• WHAT IS EXPECTED
Which lines run from the one containing "www.ozharvest.org (127, 2538)" through the end of the material? Transcribe them word for word, and only them.

----

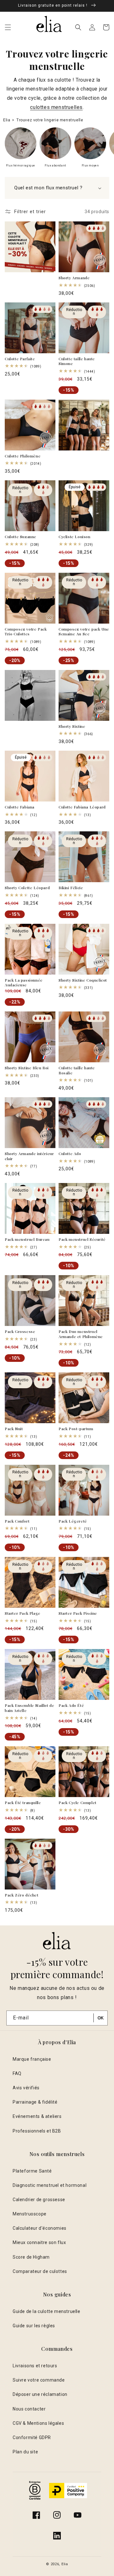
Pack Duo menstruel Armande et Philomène (81, 1334)
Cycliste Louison (75, 536)
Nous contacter (29, 2408)
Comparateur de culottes (40, 2271)
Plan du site (25, 2451)
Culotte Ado (70, 1153)
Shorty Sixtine (72, 726)
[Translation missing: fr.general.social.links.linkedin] (57, 2536)
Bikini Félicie (71, 887)
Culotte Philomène (23, 456)
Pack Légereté (73, 1521)
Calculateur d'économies (39, 2228)
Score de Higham (31, 2257)
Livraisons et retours (35, 2365)
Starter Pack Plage (23, 1613)
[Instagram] (57, 2515)
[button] (8, 27)
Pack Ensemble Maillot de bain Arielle (29, 1708)
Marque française (32, 2059)
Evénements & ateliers (37, 2116)
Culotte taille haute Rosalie (77, 1070)
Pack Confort (17, 1521)
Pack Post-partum (76, 1428)
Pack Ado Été (71, 1705)
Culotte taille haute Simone (77, 361)
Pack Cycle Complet (78, 1802)
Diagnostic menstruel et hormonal (49, 2185)
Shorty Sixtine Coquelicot (83, 980)
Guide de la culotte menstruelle (46, 2311)
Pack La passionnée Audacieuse (24, 983)
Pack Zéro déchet (22, 1895)
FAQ (17, 2073)
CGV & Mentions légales (38, 2423)
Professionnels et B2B (37, 2130)
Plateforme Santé (32, 2171)
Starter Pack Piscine (78, 1613)
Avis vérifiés (26, 2087)
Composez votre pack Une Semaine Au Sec (84, 632)
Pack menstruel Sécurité (82, 1239)
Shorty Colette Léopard (27, 887)
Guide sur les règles (34, 2325)
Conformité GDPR (32, 2437)
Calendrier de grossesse (39, 2199)
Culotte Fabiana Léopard (82, 807)
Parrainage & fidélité (35, 2102)
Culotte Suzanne (20, 536)
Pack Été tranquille (23, 1802)
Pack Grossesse (20, 1331)
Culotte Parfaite (20, 358)
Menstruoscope (30, 2213)
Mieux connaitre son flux (39, 2242)
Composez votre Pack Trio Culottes (26, 632)
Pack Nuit (14, 1428)
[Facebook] (36, 2515)
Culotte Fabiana (20, 807)
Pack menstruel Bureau (27, 1239)
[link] (20, 149)
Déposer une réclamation (40, 2394)
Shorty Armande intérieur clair (29, 1156)
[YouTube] (78, 2515)
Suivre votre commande (39, 2380)
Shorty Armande (74, 277)
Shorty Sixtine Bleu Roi (27, 1067)
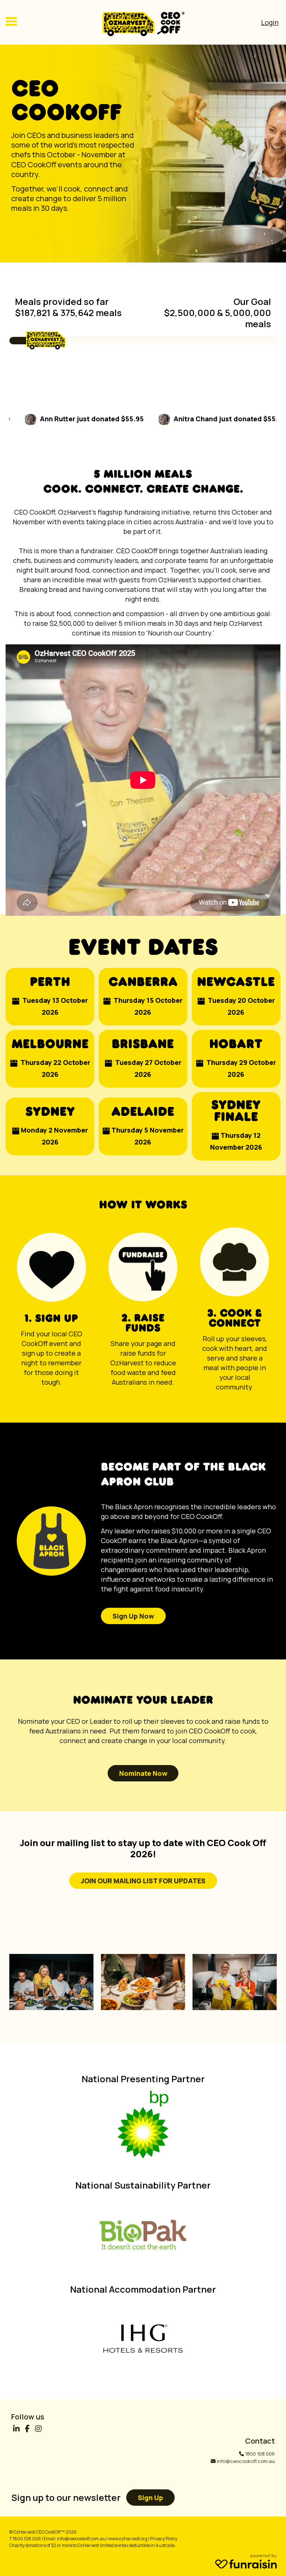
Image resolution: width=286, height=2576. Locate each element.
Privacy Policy (163, 2538)
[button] (50, 996)
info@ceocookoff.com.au (246, 2461)
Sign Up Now (133, 1615)
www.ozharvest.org (127, 2538)
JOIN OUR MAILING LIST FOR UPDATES (143, 1880)
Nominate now (143, 1773)
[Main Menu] (11, 22)
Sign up (150, 2497)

----

• ANSWER SPACE
www.ozharvest.org (127, 2538)
JOIN OUR MAILING LIST FOR UPDATES (143, 1880)
Nominate now (143, 1773)
[Main Menu] (11, 22)
Sign up (150, 2497)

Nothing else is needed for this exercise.